THE DATA

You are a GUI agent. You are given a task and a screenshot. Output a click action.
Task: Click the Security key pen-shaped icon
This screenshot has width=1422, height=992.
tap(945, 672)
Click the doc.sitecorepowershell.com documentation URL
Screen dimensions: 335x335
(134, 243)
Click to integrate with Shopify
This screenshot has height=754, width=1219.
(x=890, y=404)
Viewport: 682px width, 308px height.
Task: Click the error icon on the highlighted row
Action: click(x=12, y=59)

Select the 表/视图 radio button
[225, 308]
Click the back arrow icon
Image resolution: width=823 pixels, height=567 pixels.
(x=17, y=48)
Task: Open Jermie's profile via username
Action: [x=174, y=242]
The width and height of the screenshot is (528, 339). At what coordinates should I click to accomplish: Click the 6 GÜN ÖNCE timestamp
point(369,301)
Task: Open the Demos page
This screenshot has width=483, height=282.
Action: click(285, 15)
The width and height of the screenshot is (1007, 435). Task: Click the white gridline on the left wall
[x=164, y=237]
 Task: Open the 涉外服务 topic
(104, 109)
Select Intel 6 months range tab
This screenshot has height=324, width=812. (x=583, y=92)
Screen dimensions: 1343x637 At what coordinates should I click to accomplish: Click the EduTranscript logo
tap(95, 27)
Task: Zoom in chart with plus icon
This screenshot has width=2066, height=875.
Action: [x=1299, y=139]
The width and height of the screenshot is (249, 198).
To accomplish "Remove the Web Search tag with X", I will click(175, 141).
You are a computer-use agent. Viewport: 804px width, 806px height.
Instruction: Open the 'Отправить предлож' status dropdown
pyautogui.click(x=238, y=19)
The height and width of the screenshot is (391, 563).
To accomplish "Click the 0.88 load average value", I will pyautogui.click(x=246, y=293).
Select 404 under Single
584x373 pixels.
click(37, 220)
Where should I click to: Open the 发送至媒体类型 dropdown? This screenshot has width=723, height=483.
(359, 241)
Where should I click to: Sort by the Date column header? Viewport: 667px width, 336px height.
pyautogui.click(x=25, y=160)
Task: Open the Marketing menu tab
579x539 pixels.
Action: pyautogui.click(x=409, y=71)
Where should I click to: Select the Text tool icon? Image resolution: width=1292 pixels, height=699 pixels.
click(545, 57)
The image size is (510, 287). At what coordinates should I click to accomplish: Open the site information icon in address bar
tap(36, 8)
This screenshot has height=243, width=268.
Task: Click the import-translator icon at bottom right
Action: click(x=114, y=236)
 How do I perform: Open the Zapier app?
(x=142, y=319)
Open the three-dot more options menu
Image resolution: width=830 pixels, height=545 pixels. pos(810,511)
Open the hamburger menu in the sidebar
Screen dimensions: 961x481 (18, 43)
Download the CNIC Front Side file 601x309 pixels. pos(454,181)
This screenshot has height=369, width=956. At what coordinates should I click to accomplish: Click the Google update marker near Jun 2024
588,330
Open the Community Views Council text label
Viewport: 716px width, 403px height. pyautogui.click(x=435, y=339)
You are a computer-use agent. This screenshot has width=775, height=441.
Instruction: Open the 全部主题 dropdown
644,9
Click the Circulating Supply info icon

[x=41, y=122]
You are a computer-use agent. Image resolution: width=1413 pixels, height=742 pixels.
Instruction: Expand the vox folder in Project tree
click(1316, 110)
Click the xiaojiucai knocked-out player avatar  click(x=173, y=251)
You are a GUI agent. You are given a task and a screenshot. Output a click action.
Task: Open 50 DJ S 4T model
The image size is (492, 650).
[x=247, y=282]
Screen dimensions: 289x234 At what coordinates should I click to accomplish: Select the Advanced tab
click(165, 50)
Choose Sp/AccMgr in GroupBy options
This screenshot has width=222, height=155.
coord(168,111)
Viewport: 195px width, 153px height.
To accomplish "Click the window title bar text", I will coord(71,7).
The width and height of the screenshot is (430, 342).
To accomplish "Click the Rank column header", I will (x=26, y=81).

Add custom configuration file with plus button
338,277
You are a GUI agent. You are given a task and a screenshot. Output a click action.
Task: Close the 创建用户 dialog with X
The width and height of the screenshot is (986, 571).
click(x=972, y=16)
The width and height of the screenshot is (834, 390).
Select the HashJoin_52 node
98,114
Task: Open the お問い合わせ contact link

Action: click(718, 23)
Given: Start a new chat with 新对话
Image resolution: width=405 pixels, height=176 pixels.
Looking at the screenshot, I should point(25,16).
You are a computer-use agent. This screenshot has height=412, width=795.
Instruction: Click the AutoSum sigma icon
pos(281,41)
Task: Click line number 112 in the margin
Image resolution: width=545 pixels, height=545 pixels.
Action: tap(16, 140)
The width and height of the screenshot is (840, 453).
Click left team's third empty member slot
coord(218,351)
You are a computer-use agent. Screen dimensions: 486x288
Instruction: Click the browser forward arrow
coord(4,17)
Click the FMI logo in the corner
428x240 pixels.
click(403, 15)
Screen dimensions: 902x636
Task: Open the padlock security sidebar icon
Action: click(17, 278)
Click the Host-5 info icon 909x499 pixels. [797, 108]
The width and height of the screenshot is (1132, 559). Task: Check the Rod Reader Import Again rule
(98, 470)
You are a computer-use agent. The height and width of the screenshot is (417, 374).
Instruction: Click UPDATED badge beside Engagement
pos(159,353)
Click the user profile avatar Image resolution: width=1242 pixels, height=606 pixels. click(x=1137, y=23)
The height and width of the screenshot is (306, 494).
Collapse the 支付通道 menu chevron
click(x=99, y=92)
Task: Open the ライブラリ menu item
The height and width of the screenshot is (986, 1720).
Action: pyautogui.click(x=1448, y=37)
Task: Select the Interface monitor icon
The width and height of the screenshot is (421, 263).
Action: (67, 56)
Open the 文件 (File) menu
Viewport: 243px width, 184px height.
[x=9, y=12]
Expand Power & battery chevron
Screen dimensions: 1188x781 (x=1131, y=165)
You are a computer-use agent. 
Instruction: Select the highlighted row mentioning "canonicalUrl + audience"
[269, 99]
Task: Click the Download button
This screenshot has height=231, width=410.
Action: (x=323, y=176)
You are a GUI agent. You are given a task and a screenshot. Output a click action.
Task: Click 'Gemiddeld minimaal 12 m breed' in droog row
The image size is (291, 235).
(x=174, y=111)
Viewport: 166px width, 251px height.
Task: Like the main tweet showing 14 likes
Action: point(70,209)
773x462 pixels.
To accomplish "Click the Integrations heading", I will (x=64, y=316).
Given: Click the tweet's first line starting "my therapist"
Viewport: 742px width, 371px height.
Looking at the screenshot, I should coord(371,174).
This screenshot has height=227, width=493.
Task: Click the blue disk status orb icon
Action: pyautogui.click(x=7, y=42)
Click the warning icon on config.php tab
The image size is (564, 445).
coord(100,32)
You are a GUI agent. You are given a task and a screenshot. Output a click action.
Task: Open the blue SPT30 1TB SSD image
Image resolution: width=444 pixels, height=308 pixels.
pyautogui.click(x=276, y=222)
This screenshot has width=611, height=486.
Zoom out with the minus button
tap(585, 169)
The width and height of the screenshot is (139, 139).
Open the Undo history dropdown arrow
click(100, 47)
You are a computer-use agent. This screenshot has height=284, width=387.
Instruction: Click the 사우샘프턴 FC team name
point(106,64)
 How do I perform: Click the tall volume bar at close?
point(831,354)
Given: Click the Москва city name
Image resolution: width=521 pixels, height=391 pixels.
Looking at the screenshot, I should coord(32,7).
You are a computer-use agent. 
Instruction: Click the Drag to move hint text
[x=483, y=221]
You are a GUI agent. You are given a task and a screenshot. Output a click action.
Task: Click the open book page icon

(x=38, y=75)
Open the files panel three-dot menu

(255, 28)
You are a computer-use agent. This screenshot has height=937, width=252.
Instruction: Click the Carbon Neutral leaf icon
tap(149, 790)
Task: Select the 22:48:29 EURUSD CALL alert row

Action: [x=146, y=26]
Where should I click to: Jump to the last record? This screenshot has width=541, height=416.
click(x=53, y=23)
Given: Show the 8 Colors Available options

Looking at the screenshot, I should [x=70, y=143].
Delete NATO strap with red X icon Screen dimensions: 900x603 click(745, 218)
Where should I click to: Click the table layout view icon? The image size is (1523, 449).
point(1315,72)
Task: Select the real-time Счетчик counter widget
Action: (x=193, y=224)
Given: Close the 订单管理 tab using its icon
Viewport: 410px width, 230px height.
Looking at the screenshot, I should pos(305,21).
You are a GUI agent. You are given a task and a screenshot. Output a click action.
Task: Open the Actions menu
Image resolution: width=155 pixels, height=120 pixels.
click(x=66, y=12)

REQUIREMENT
I need each line of the entries that holds the string "avatar" located and copied.

RESULT BELOW
Click the xiaojiucai knocked-out player avatar  click(x=173, y=251)
Click the user profile avatar Image resolution: width=1242 pixels, height=606 pixels. click(x=1137, y=23)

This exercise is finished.